Deprem Master Planı için hiçbir somut adım atılmadı

Deprem Master Planı için hiçbir somut adım atılmadı
YAYINLAMA: 16 Ağustos 2020 / 20.51
GÜNCELLEME: 16 Ağustos 2020 / 20.56
Jeoloji Mühendisleri Odası Gaziantep İl Temsilcisi Mehmet Tevfik Uygur, 17 Ağustos Depreminin 21. yıldönümü dolayısıyla açıklama yaptı

“Afet etkilerine karşı kırılganlıklarımızı azaltmayı hedefleyen, sadece teknik açıdan değil siyasal, ekonomik ve sosyal boyutları güçlendirilmiş politikalar ve planlar hayata geçirilmeli” diyen Uygur, “Aylarca şehrimizce konuşulan, ha yapıldı ha yapılacak denilen Deprem Master Planı için hiçbir somut adım atılmadı, kısaca o da virüse kurban gitti” dedi.

Afet bilincinin son kırıntıları da toplumsal bellekten silindi

8 aylık zaman dilimi içerisinde Elazığ-Sivrice, Bingöl-Karlıova, Van Başkale, Manisa-Akhisar depremleri, Van-Bahçesaray çığ düşmesi, Adana, Antalya, İstanbul, Bursa, Rize ve Artvin’de meydana gelen sel baskınları nedeniyle 100’ü aşkın vatandaşın yaşamını yitirdiğini, 25 bine yakın konutun veya iş yerinin hasar gördüğünü, 7 milyar lirayı aşkın maddi kaybın meydana geldiği bir tablo ile karşı karşıya olduklarını dile getiren Uygur, “Ülke insanımızın hala, “risk havuzuna” dönüşmüş yaşam alanlarında yaşamaya mahkum edildiği, toplumda afet güvenliği farkındalığı konusunda bir adım bile ileriye gidilmediği görülmektedir. 17 Ağustos depreminde görevde olan 57 nci Hükümetten sonra göreve gelen 9 Hükümet de aynı şeyi yaptı; deprem gerçeğini unuttu, unutturdu.

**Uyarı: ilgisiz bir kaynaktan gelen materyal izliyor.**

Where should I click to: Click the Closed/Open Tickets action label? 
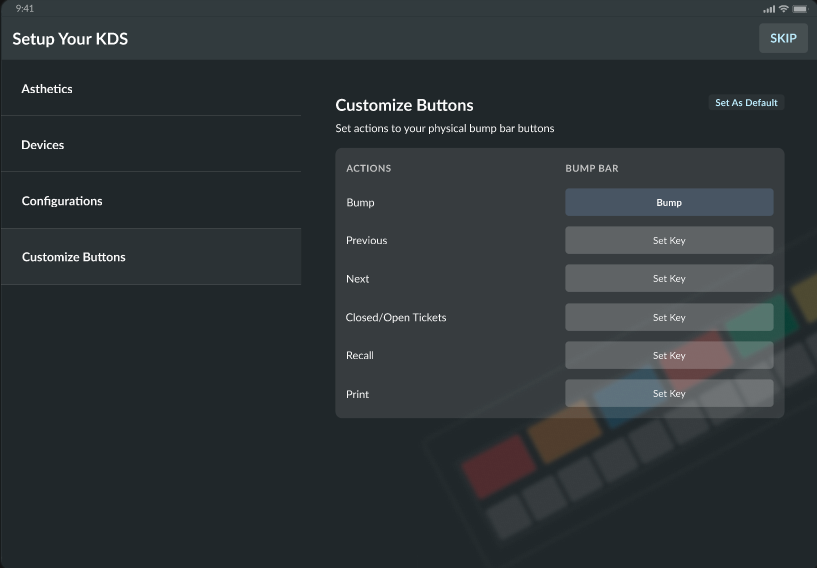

Hele ki siyasi iktidarların “İmar Barışı”, “Fay Zonları, Dere Yatakları ile Heyelanlı Alanları Yapılaşmaya Açan Uygulamaları” ve “Kanal İstanbul” adı altında deprem güvenliğini hiçe sayan uygulamalar ile afet bilincinin son kırıntıları da toplumsal bellekten silinmiş oldu” ifadelerine yer verdi.

İlimizin yakınında yakınında 7 ve üzeri büyüklükte deprem beklendiği aşikar

Uygur, “Gaziantep İlinin yaklaşık 40-45 km yakınından geçen DAFZ’ nun şehrimizi yakından ilgilendiren segmentleri Çelikhan-Gölbaşı, Gölbaşı-Türkoğlu ve Türkoğlu-Antakya faylarıdır. Gölbaşı Türkoğlu segmenti en son 1513 ve 1114 de deprem üretmiştir, 400 yılda bir kere büyük deprem üreten Gölbaşı-Türkoğlu segmenti 500 yıldır suskun olup günümüze kadar gerginliğini korumuştur. İl merkezinin 40-45 km yakınında 7 ve üzeri büyüklükte deprem beklendiği aşikar” şeklinde konuştu.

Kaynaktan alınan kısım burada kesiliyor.